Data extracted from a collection
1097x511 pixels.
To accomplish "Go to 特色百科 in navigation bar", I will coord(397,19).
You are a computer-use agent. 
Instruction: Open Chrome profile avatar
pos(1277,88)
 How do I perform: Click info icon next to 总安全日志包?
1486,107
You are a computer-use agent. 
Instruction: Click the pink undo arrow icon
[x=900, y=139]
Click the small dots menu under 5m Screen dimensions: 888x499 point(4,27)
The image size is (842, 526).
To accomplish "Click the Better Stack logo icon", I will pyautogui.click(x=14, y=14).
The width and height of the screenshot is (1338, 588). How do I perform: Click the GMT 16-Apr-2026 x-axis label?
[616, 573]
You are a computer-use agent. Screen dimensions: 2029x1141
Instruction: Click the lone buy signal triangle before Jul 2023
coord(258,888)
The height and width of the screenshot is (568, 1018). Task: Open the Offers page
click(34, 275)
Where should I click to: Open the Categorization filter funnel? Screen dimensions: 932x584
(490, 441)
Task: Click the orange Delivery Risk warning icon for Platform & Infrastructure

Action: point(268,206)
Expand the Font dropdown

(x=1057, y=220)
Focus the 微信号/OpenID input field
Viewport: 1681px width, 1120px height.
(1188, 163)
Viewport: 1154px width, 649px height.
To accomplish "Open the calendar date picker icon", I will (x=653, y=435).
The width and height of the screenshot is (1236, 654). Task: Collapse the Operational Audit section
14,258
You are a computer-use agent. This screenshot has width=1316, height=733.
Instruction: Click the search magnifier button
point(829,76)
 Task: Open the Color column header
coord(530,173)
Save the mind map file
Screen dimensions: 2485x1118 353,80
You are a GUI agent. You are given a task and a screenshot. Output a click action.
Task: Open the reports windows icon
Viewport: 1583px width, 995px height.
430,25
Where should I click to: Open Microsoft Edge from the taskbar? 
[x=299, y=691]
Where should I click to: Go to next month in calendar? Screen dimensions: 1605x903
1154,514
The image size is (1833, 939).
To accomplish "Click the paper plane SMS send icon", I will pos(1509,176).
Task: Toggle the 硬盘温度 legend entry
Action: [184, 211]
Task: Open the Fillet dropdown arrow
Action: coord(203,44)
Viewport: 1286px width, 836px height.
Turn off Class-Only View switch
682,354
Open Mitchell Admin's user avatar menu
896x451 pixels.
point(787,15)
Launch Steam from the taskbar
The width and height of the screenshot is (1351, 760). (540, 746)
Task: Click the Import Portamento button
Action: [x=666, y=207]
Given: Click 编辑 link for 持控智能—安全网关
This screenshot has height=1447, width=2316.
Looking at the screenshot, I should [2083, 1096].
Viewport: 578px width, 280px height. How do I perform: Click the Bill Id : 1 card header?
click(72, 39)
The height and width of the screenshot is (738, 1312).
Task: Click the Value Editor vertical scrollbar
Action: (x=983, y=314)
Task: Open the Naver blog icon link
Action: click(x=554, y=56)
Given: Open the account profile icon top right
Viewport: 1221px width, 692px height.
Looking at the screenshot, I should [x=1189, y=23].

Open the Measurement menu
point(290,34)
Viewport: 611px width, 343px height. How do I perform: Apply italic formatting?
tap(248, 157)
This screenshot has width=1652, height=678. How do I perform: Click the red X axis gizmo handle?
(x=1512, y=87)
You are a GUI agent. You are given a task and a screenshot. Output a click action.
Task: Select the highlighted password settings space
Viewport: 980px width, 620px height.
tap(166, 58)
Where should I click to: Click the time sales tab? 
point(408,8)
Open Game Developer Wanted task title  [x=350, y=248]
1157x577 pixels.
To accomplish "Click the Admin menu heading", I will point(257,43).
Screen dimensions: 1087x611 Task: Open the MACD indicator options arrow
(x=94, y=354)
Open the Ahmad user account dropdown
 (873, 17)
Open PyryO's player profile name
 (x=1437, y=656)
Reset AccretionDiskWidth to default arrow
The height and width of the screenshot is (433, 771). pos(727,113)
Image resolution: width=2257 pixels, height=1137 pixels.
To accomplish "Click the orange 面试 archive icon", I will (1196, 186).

> [Task to carry out]: Copy out the data shown above in full. Match it exactly.

> [Exercise result]:
1097x511 pixels.
To accomplish "Go to 特色百科 in navigation bar", I will coord(397,19).
You are a computer-use agent. 
Instruction: Open Chrome profile avatar
pos(1277,88)
 How do I perform: Click info icon next to 总安全日志包?
1486,107
You are a computer-use agent. 
Instruction: Click the pink undo arrow icon
[x=900, y=139]
Click the small dots menu under 5m Screen dimensions: 888x499 point(4,27)
The image size is (842, 526).
To accomplish "Click the Better Stack logo icon", I will pyautogui.click(x=14, y=14).
The width and height of the screenshot is (1338, 588). How do I perform: Click the GMT 16-Apr-2026 x-axis label?
[616, 573]
You are a computer-use agent. Screen dimensions: 2029x1141
Instruction: Click the lone buy signal triangle before Jul 2023
coord(258,888)
The height and width of the screenshot is (568, 1018). Task: Open the Offers page
click(34, 275)
Where should I click to: Open the Categorization filter funnel? Screen dimensions: 932x584
(490, 441)
Task: Click the orange Delivery Risk warning icon for Platform & Infrastructure

Action: point(268,206)
Expand the Font dropdown

(x=1057, y=220)
Focus the 微信号/OpenID input field
Viewport: 1681px width, 1120px height.
(1188, 163)
Viewport: 1154px width, 649px height.
To accomplish "Open the calendar date picker icon", I will (x=653, y=435).
The width and height of the screenshot is (1236, 654). Task: Collapse the Operational Audit section
14,258
You are a computer-use agent. This screenshot has width=1316, height=733.
Instruction: Click the search magnifier button
point(829,76)
 Task: Open the Color column header
coord(530,173)
Save the mind map file
Screen dimensions: 2485x1118 353,80
You are a GUI agent. You are given a task and a screenshot. Output a click action.
Task: Open the reports windows icon
Viewport: 1583px width, 995px height.
430,25
Where should I click to: Open Microsoft Edge from the taskbar? 
[x=299, y=691]
Where should I click to: Go to next month in calendar? Screen dimensions: 1605x903
1154,514
The image size is (1833, 939).
To accomplish "Click the paper plane SMS send icon", I will pos(1509,176).
Task: Toggle the 硬盘温度 legend entry
Action: [184, 211]
Task: Open the Fillet dropdown arrow
Action: coord(203,44)
Viewport: 1286px width, 836px height.
Turn off Class-Only View switch
682,354
Open Mitchell Admin's user avatar menu
896x451 pixels.
point(787,15)
Launch Steam from the taskbar
The width and height of the screenshot is (1351, 760). (540, 746)
Task: Click the Import Portamento button
Action: [x=666, y=207]
Given: Click 编辑 link for 持控智能—安全网关
This screenshot has height=1447, width=2316.
Looking at the screenshot, I should [2083, 1096].
Viewport: 578px width, 280px height. How do I perform: Click the Bill Id : 1 card header?
click(72, 39)
The height and width of the screenshot is (738, 1312).
Task: Click the Value Editor vertical scrollbar
Action: (x=983, y=314)
Task: Open the Naver blog icon link
Action: click(x=554, y=56)
Given: Open the account profile icon top right
Viewport: 1221px width, 692px height.
Looking at the screenshot, I should [x=1189, y=23].

Open the Measurement menu
point(290,34)
Viewport: 611px width, 343px height. How do I perform: Apply italic formatting?
tap(248, 157)
This screenshot has width=1652, height=678. How do I perform: Click the red X axis gizmo handle?
(x=1512, y=87)
You are a GUI agent. You are given a task and a screenshot. Output a click action.
Task: Select the highlighted password settings space
Viewport: 980px width, 620px height.
tap(166, 58)
Where should I click to: Click the time sales tab? 
point(408,8)
Open Game Developer Wanted task title  [x=350, y=248]
1157x577 pixels.
To accomplish "Click the Admin menu heading", I will point(257,43).
Screen dimensions: 1087x611 Task: Open the MACD indicator options arrow
(x=94, y=354)
Open the Ahmad user account dropdown
 (873, 17)
Open PyryO's player profile name
 (x=1437, y=656)
Reset AccretionDiskWidth to default arrow
The height and width of the screenshot is (433, 771). pos(727,113)
Image resolution: width=2257 pixels, height=1137 pixels.
To accomplish "Click the orange 面试 archive icon", I will (1196, 186).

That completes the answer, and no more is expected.